▶ **提示本文**
○ ○ ○ ○ ○ ○ ○
レセプトデータの蓄積が、仮説を検証する手がかり

幣紙としては、レセプト分析自体は、処方される薬剤の量等から注意深い推定を行えば、疫学、経済学その他の研究に有用なアプローチとかんがえております。しかしながら、①先日の記事は疫学調査として不適切な内容を精査せずに掲載したものであったことと、そのことにより読者の皆様に誤りである蓋然性の高い疫学上の情報を提供したことについて、深くお詫び申し上げます。


これからは誤謬を防ぐためにより精査した上での報道を行い、またこれまでと同様、問題点が発覚した報道については直ちに修正の記事を出させていただきます。また仮に何かしらの誤りが、弊社の記事にあった際にも、むしろそれはせっかくの好機と受け止めて、注意深い検証を行うことでそこからの知見を得るよういたします。


その後、もっともJMDCさんの側からは「男性のIBS診断が増えた理由を、イボリーの販売のみに帰責していいかどうかは検証の余地がある」という非常に大事なコメントをいただきました。確かに、実際に男性のIBSが統計を取っている間に本当に増加した可能性もまだ棄却はされていません。また、男性向けIBS治療薬のイボリーが販売されたことが転機となってそれまで見逃されていたIBSを医師が「発見」した可能性もあります(つまり、イボリーを処方するために便宜的に、「IBS」という診断名をレセプトに記載したとは言い切れない、ということです)。これらいずれも、棄却されておらず検証に値する論点であると本紙でも考えております。(10月4日、11時17分追記)
○ ○ ○ ○ ○ ○ ○
保存済みの資料:
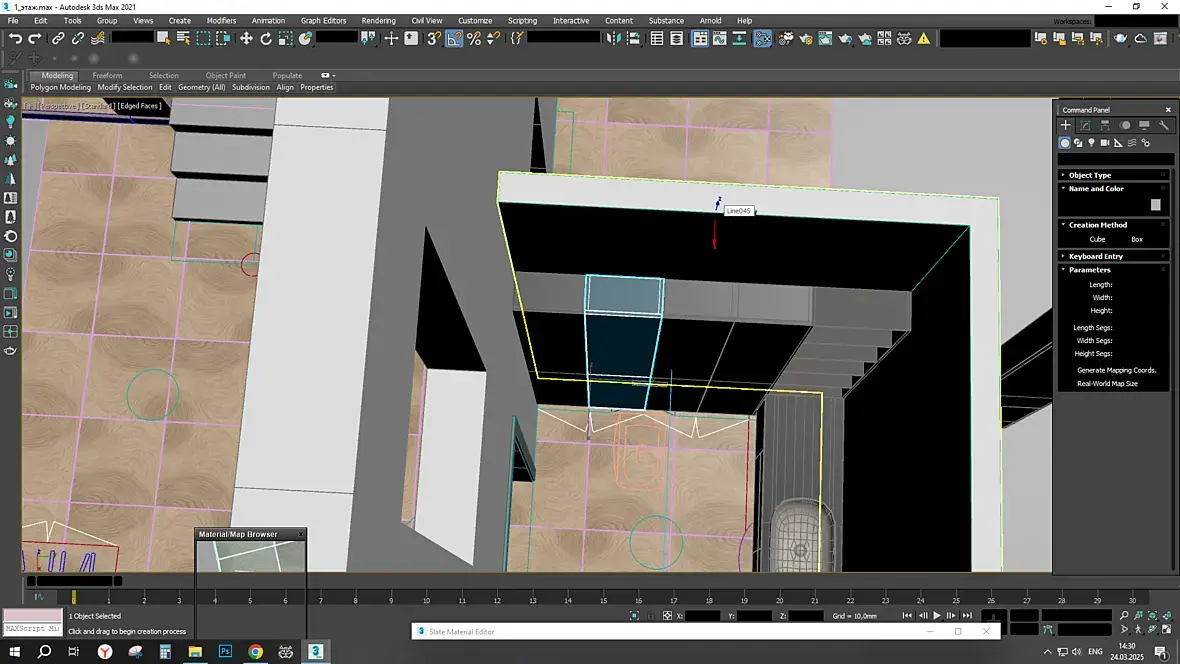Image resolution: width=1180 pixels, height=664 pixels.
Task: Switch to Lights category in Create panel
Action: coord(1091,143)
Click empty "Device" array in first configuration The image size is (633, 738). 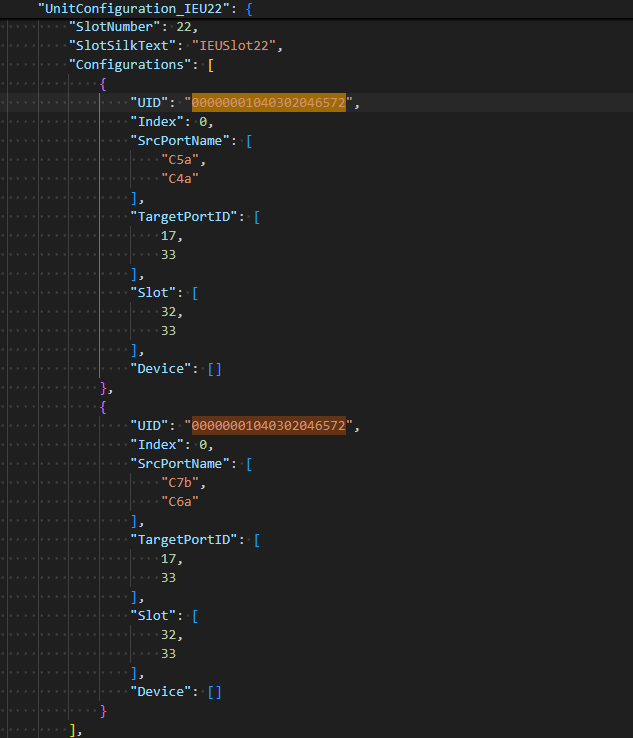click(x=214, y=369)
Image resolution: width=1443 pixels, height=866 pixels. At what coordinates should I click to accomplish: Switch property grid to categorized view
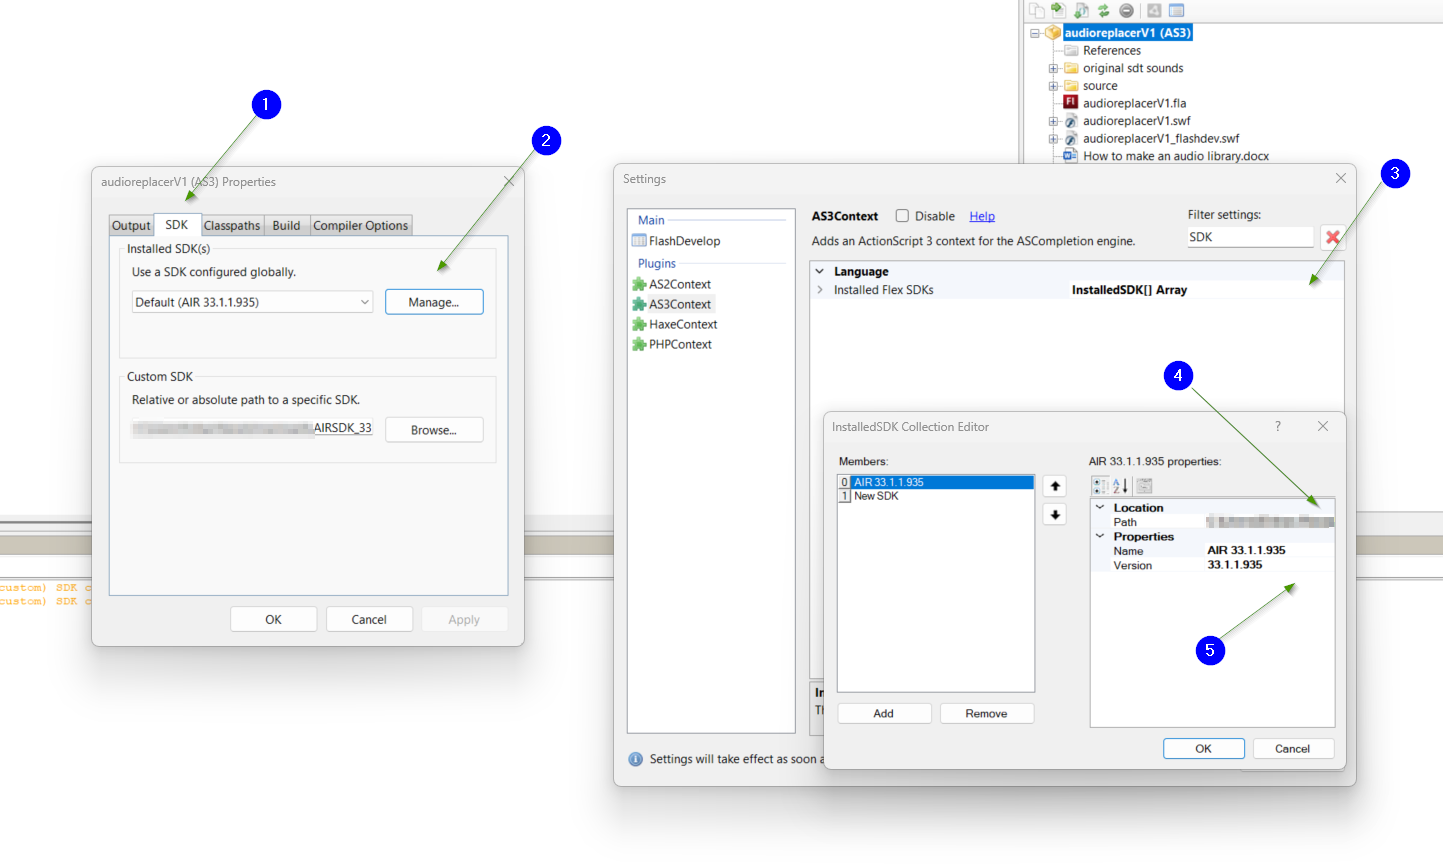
○ ○ ○ ○ ○ ○ ○
▶ **作業項目 1**
レセプトデータの文章の「幣紙としては、レセプト分析自」から「て、深くお詫び申し上げます。」までを、「経済学」を「社会学」に差し替えて書き直してもらえますか？
▶ **作業項目 2**
レセプトデータの文章を、最後の文の後から書き継いでもらえますか？

▶ **想定解答 1**
幣紙としては、レセプト分析自体は、処方される薬剤の量等から注意深い推定を行えば、疫学、社会学その他の研究に有用なアプローチとかんがえております。しかしながら、①先日の記事は疫学調査として不適切な内容を精査せずに掲載したものであったことと、そのことにより読者の皆様に誤りである蓋然性の高い疫学上の情報を提供したことについて、深くお詫び申し上げます。

▶ **想定解答 2**
しかし強調したいのはデータの重要性という当たり前のことです。たとえば、医師たちが主張した「レセプト病名は、保険適応の処置をしたり薬を出すために便宜的に書くことが現場では多い。従って、レセプト記載の運用は必ずしも病名にそったものになっておらず、その記載は実際の疾患を正確に反映していると言えない」という主張は説得力があったものの、結果的に正しかったもののその主張の正しさのエビデンスとなったのは皮肉にも、今回のJMDCの研究だったということです。